The acquisition comes three years after Mars took a minority stake in the healthy snacking company that is reported to make about US$1.5 billion in sales annually.
Terms of the acquisition were not disclosed, but people with knowledge of the deal told The New York Times the deal valued Kind at about $5 billion.
Kind as a better-for-you snack producer
Since its creation in 2005, Kind has grown to become one of the biggest brands in healthy snacks, preferring to use simple and natural ingredients, featuring nuts and grains.
The brand started out in snack bars and has since branched out to cereal, smoothie bowls, energy and refrigerated protein bars.
Since Mars first took a stake in the company back in 2017, the company has significantly increased its footprint and today, its products are available in 35 countries.
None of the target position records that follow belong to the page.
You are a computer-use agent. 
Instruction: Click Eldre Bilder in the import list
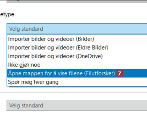[92, 48]
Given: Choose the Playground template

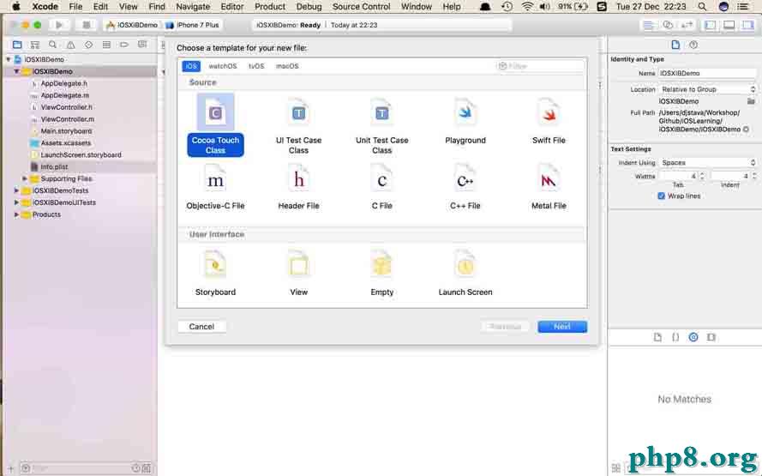Looking at the screenshot, I should tap(465, 113).
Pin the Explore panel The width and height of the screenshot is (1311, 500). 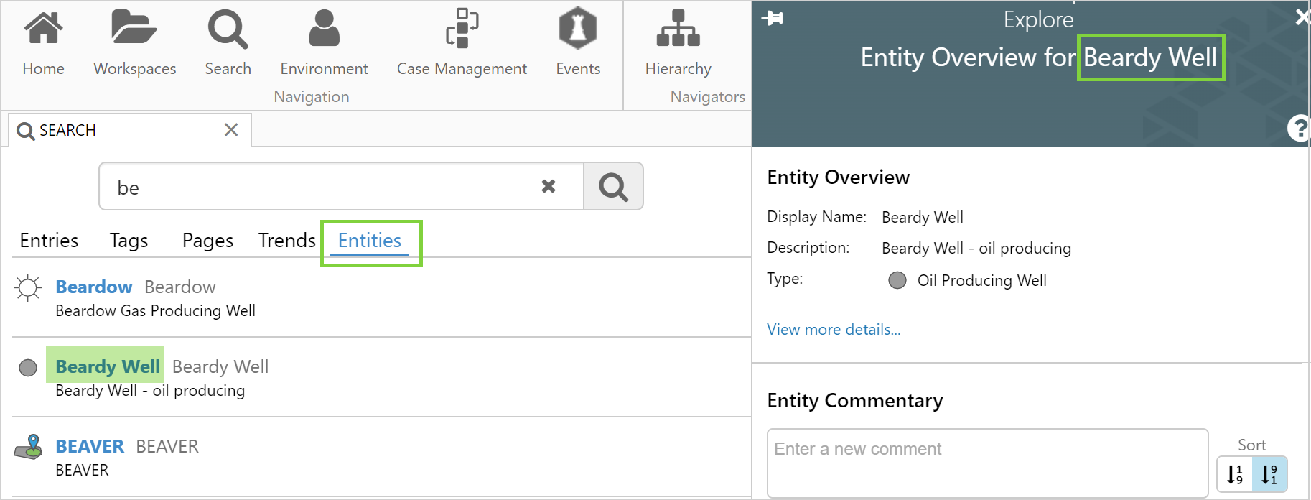[x=773, y=18]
“When we began this partnership, I said it was one built on mutual admiration and a shared vision for growth,” Mars CEO Grant Reid said in the statement today.
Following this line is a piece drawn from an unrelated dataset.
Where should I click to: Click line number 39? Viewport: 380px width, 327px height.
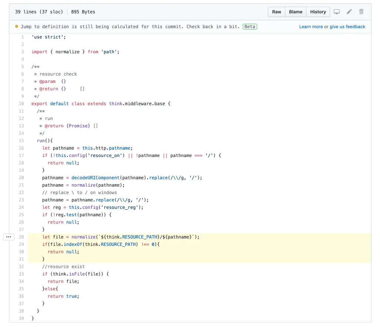click(x=21, y=318)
“After three years, you can see the impact, as together we have grown the healthy snacking category and brought KIND and the KIND Promise to 35 countries and into new categories.”
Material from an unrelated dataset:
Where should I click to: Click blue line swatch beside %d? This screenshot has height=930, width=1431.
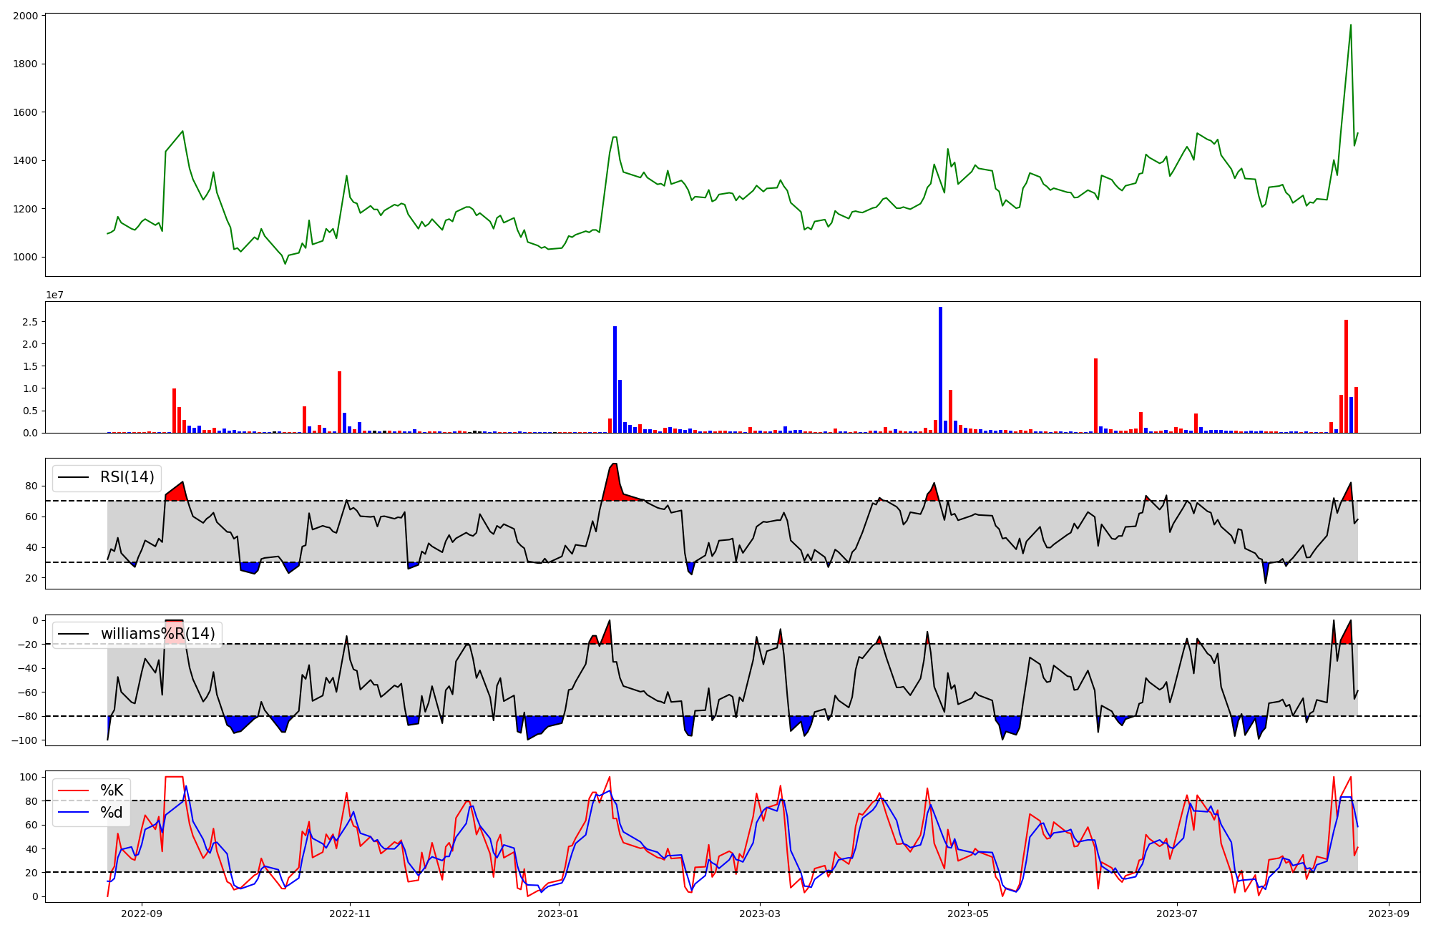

The acquisition of Kind by Mars is seen by analysts in the food industry as a natural step by the American food manufacturing giant given that better-for-you and clean-label snacks are taking the industry by storm.
According to Innova, 91% of consumers believe food and beverage options with recognizable ingredients are healthier.
Kind has been a trailblazer in this area, with its clear packaging to show consumers what they’re getting in their bars, and devotion to natural ingredients.
The company operates under a corporate philosophy called the Kind Promise, which codifies the company’s dedication to clean-label ingredients, healthy food and transparency.
Mars’ acquisition of Kind can thus be termed as a big success in the natural and better-for-you space to its stable of products.
This is the type of brand that could truly help Mars continue to grow and adapt as a leader in the food space.
While Mars is best known for its confections and gum, purchasing a large player in the better-for-you space adds better portfolio diversity to meet changing human consumers.
Under the terms of the acquisition, Kind will function as a distinct and separate business under the Mars umbrella.
Its founder Daniel Lubetzky will continue to work with the business he started and retain a financial stake in Kind, most of which he had previously donated to charity.
Kind’s future plans now easier to attain
Kind has several big plans outlined in the press release, all of which will become much easier as an arm of Mars, Incorporated.
By 2025, the company commits to adding more than 2 billion servings of nutrient-dense food to diets and the previously announced goal of exclusively sourcing all almonds from bee-friendly farms.
With Mars’ presence in 80 countries worldwide, a US$1 billion commitment to sustainability and its charter membership in the Sustainable Food Policy Alliance, these goals are now much more in Kind’s reach.